The researchers estimate that one DDosia “hero” can generate about 1,800 requests per minute using four cores and 20 threads, with the speed of request generation depending on the quality of the attacker’s Internet connection. Assuming that at least half of the current membership base is active, this means that the total count of requests to defined targets can be up to 900,000 requests per minute, the researchers said.
“This can be enough to take down Web services that do not expect heavier network traffic,” Chlumecký noted. Meanwhile, “servers that expect a high network activity load are more resilient to attacks,” he added.
“Given the evolving nature of DDosia and its fluctuating network of volunteers, only time will tell how successful DDosia ultimately will be,” Chlumecký said.

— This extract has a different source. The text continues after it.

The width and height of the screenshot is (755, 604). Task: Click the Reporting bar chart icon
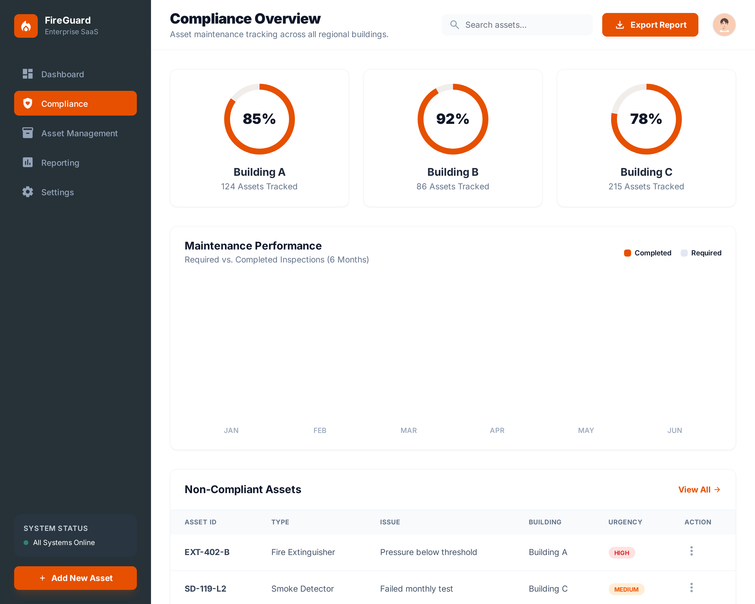tap(28, 162)
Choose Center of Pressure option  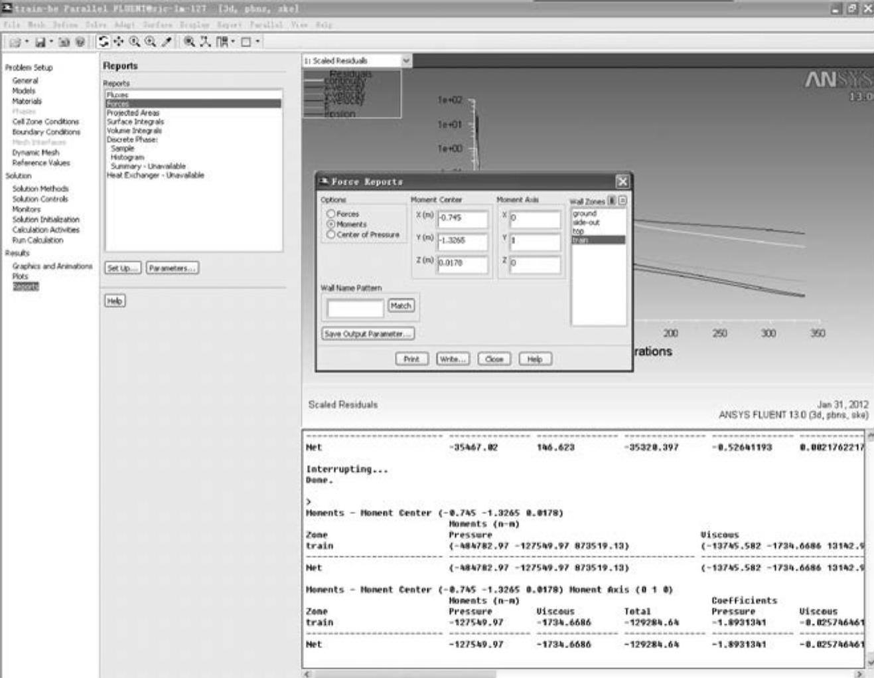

Indeed, Russia’s attack on Ukraine in February 2022 has driven DDoS attacks to an all-time high, allowing attackers to cause digital and IT-related disruption in a cyberwar that’s been mounted alongside the ground war since it began.
NonName057(16) are among a number of threat groups perpetrating these attacks, albeit one of the less sophisticated ones whose attacks at this point remain low-impact and cause little significant damage, the researchers said.
Chlumecký likened the group to another pro-Russia threat actor Killnet, whose activities are aimed at drawing media attention: “NoName057(16) activities are still more of a nuisance than dangerous.”